The history of humanity is inseparable linked to the horse. The utilization of horses revolutionized transport facilities and warfare. The migration of ancient human tribes lead to the dispersal of horses from Eurasia to Europe interconnected with the spread of cultural signs and language. Since early domestication, stallions have a particular impact regarding representativeness and breeding value. Variable genetic markers on the male specific Y-chromosome enable us the genetic reconstruction of these stallions’ genealogies. We perform high throughput sequencing technologies to identify present and ancient horse Y-chromosomal haplotypes and link horse genealogies to human history to unravel anthropological questions.

Materiality and material culture in Tibet

Project leader: Christian Jahoda (Institute for Social Anthropology)

The geographic and linguistic-cultural focus of the project is past and present-day Tibet. The three main topics are

1) materiality and material culture in early imperial Tibet,
2) materiality and material culture in Buddhist architecture and art and
3) concepts and practices related to materiality and material culture. Social anthropological, art historical, architectural and Tibetological research is combined with materials-related assessments.

Small Cell Collider: Dissecting the regulatory impact of physical interactions between single immune cells

Project leader: Matthias Farlik-Födinger (CeMM - Research Center for Molecular Medicine GmbH)

Communication between cells can be indirect through the secretion of cytokines and hormones or direct through surface-receptor mediated interactions between neighboring cells. Most notably, cells of the immune system depend on physical interactions with other immune and non-immune cells.
Here we propose a novel technology and initial biological applications for comprehensively dissecting physical interactions between single cells. We establish a workflow for bringing individual immune cells into physical contact in a defined order of events and analyze the regulatory mechanisms by single-cell transcriptome mapping.

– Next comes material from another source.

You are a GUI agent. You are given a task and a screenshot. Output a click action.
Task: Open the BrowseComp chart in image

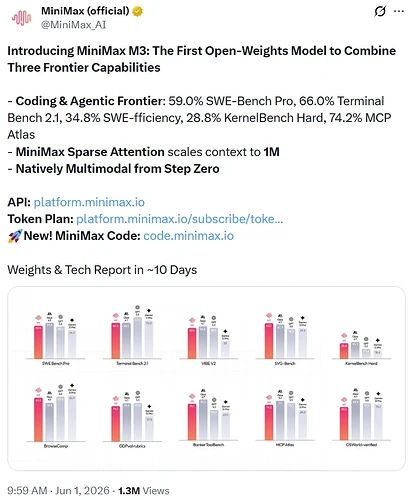tap(56, 416)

Quellmassen der Gravitation im Quantenregime

Project leader: Markus Aspelmeyer (University of Vienna) and Časlav Brukner (Institute for Quantum Optics and Quantum Information Vienna)

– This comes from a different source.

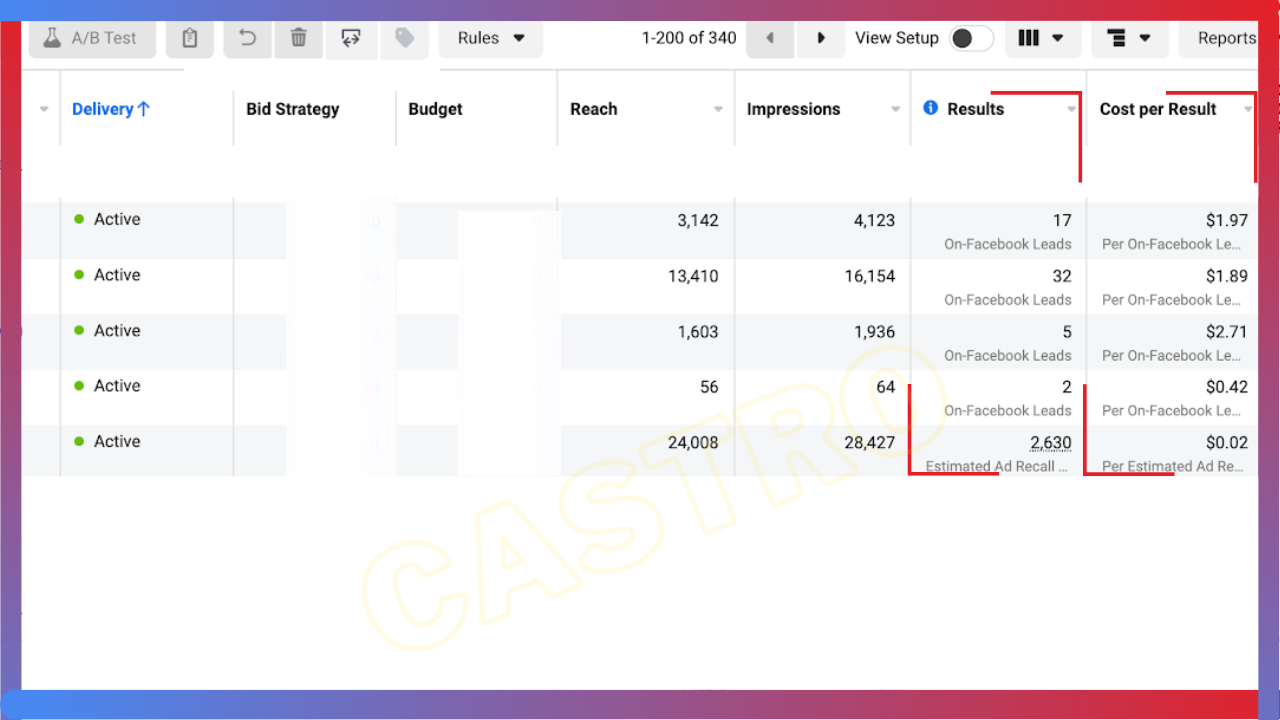Open the breakdown dropdown
This screenshot has width=1280, height=720.
(x=1129, y=38)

This pathfinder project aims to establish the exploration of the interface between quantum physics and gravity as a new direction of research at the Austrian Academy of Sciences. It combines theory research on quantum information at the Institute for Quantum Optics and Quantum Information IQOQI Vienna of the Austrian Academy of Sciences with experimental research on quantum optomechanics at the Faculty of Physics of the University of Vienna. During the 2-year period the project will support work on establishing a theoretical basis for the hitherto unexplored quantum regime of gravitational source masses, together with the buildup of a first proof-of-concept experiment demonstrating the gravitational interaction between microscopic source masses.